PROVIDED ENTRIES Block Start

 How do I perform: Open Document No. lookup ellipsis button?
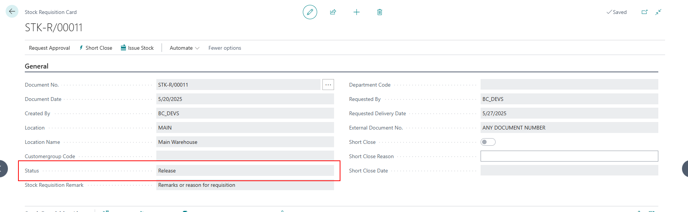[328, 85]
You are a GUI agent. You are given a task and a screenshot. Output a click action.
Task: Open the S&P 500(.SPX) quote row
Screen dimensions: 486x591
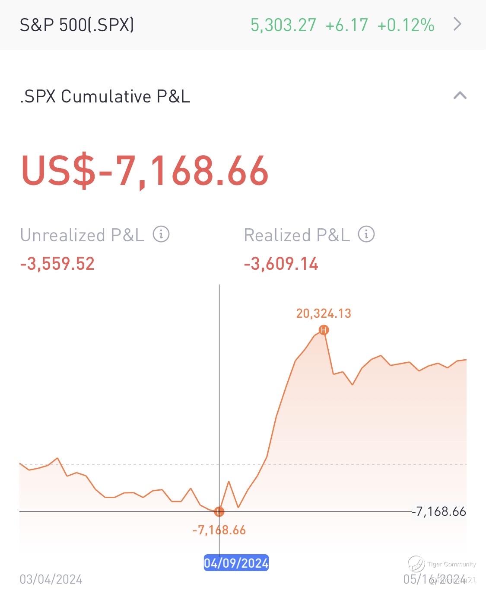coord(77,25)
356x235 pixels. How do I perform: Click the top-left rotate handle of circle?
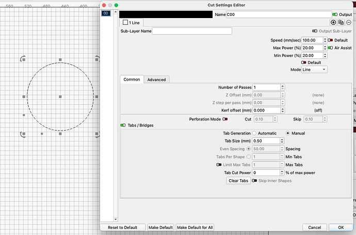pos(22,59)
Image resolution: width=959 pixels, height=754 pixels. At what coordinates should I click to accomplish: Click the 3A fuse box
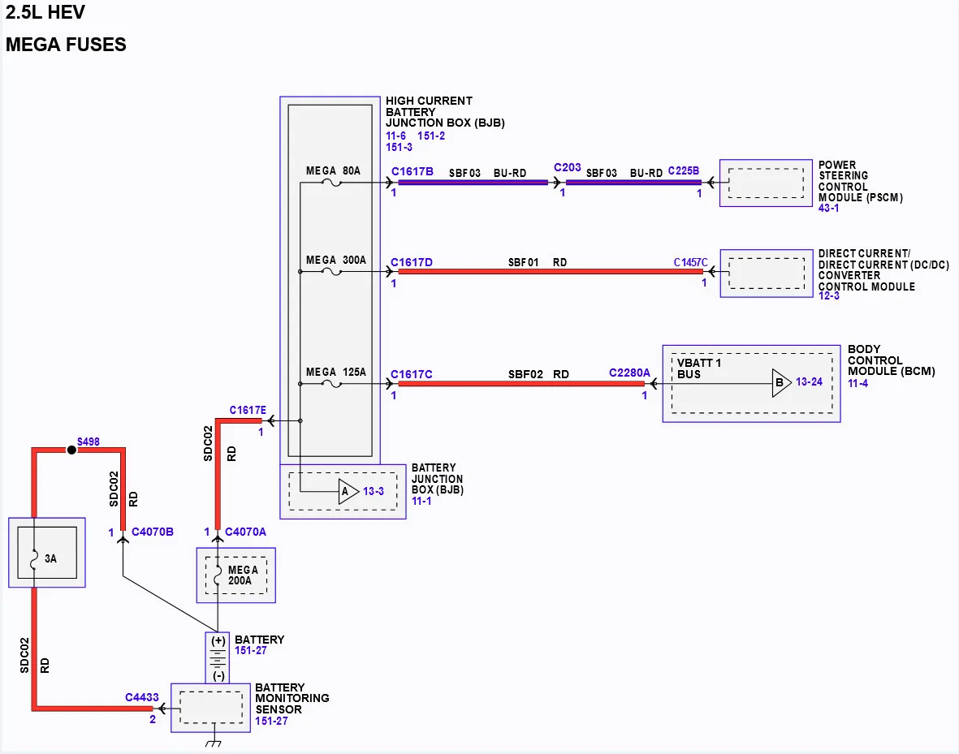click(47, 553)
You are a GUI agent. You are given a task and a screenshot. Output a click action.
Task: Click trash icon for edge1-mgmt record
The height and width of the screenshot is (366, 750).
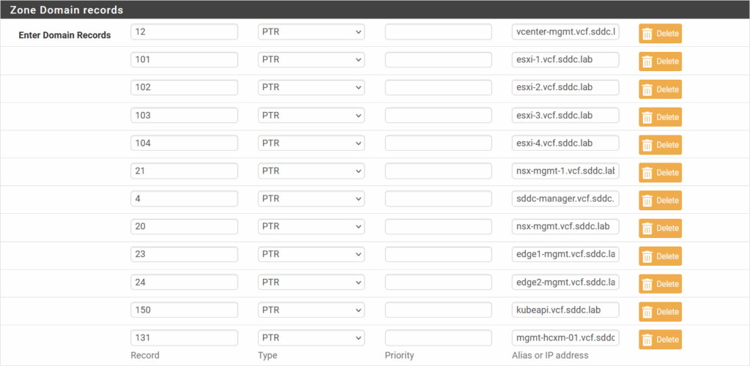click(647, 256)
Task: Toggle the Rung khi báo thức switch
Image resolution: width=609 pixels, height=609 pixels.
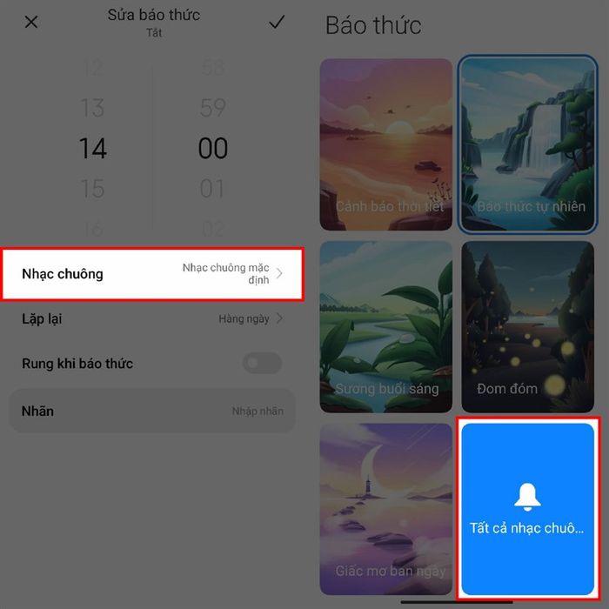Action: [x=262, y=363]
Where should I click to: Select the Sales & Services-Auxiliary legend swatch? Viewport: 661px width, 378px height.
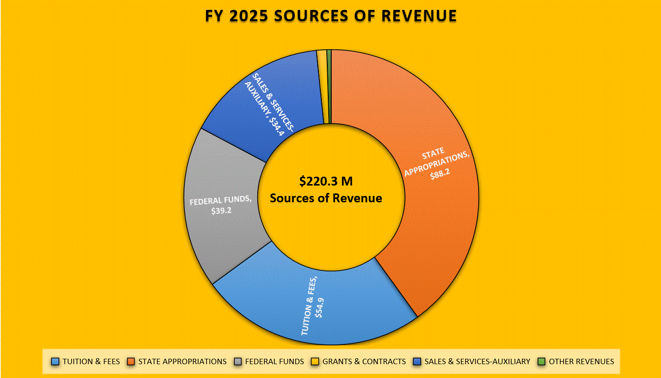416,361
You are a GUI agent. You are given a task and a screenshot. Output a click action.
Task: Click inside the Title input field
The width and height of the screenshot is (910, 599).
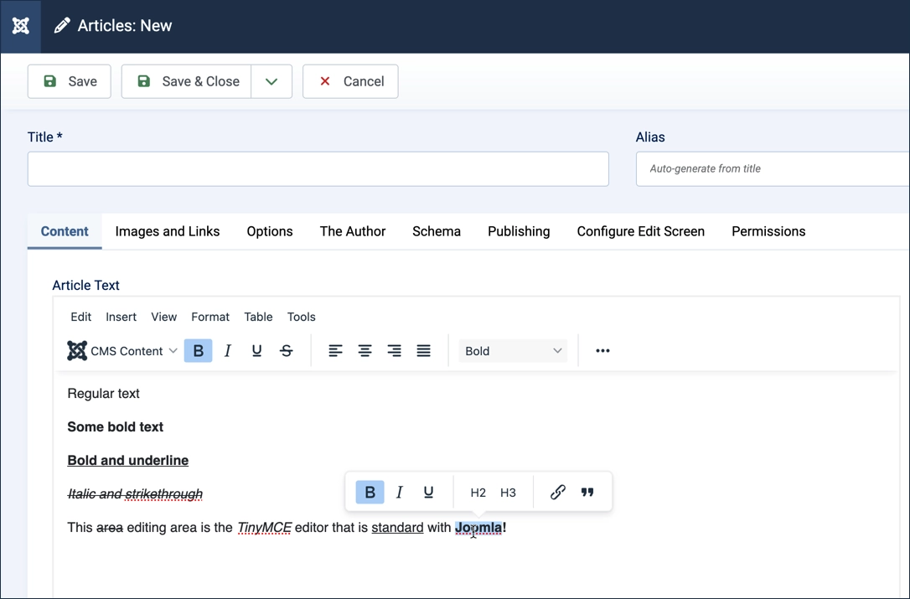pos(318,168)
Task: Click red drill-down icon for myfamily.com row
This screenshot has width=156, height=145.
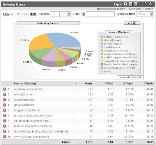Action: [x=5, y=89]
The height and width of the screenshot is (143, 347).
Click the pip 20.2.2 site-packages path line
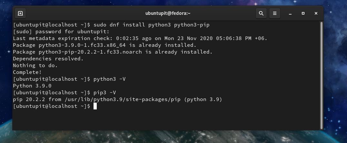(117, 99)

PROVIDED ENTRIES Block End

▶ **PROMPT**
If a line above includes the string "icon", pick it out.

▶ **SOLUTION TO THIS EXERCISE**
Task: Click trash icon for edge1-mgmt record
Task: Click red drill-down icon for myfamily.com row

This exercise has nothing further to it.